* [Problem statement]: Starting with the line containing "Viewport: 896px width, 1340px height." and going on through the line containing "Action: pos(172,311)", set out the material as a Markdown table with the columns Row and Line. Number each row and omit any blank lines.

:: Record extracts

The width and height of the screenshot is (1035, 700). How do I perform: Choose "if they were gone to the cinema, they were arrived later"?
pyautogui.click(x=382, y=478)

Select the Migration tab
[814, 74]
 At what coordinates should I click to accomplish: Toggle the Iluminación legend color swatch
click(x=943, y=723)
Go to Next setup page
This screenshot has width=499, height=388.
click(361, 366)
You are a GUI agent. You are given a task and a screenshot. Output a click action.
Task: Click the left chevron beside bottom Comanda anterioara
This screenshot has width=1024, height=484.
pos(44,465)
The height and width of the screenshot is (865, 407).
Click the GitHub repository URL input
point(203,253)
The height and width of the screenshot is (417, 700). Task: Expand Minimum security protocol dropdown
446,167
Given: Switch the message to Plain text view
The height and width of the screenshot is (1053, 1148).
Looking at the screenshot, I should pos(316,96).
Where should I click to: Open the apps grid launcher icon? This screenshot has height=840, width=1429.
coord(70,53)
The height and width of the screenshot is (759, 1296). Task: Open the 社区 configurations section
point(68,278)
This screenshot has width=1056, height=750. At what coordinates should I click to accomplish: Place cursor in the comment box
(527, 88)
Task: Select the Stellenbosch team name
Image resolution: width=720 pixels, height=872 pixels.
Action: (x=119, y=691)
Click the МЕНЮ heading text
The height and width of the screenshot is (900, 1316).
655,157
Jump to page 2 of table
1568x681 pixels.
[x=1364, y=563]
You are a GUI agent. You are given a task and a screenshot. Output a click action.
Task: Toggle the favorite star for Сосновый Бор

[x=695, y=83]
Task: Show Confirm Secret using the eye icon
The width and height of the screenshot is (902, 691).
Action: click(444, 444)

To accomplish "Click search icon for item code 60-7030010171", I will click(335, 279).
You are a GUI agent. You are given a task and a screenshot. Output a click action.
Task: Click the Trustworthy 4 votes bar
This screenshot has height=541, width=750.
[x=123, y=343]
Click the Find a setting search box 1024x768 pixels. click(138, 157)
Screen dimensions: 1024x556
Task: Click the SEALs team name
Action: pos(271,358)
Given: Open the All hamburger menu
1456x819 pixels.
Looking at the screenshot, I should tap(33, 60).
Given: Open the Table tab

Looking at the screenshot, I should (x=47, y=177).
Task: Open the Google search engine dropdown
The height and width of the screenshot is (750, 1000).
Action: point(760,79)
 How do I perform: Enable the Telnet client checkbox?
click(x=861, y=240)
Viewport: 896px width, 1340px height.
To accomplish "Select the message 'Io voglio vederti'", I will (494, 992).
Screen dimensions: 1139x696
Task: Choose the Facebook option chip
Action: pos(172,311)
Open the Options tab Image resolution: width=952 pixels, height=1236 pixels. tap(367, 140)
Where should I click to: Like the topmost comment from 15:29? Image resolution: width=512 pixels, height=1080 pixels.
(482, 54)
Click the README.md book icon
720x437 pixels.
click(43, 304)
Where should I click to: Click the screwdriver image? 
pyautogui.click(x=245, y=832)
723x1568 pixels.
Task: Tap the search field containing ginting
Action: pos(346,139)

::::

* [Expected answer]:
| Row | Line |
|---|---|
| 1 | Viewport: 896px width, 1340px height. |
| 2 | To accomplish "Select the message 'Io voglio vederti'", I will (494, 992). |
| 3 | Screen dimensions: 1139x696 |
| 4 | Task: Choose the Facebook option chip |
| 5 | Action: pos(172,311) |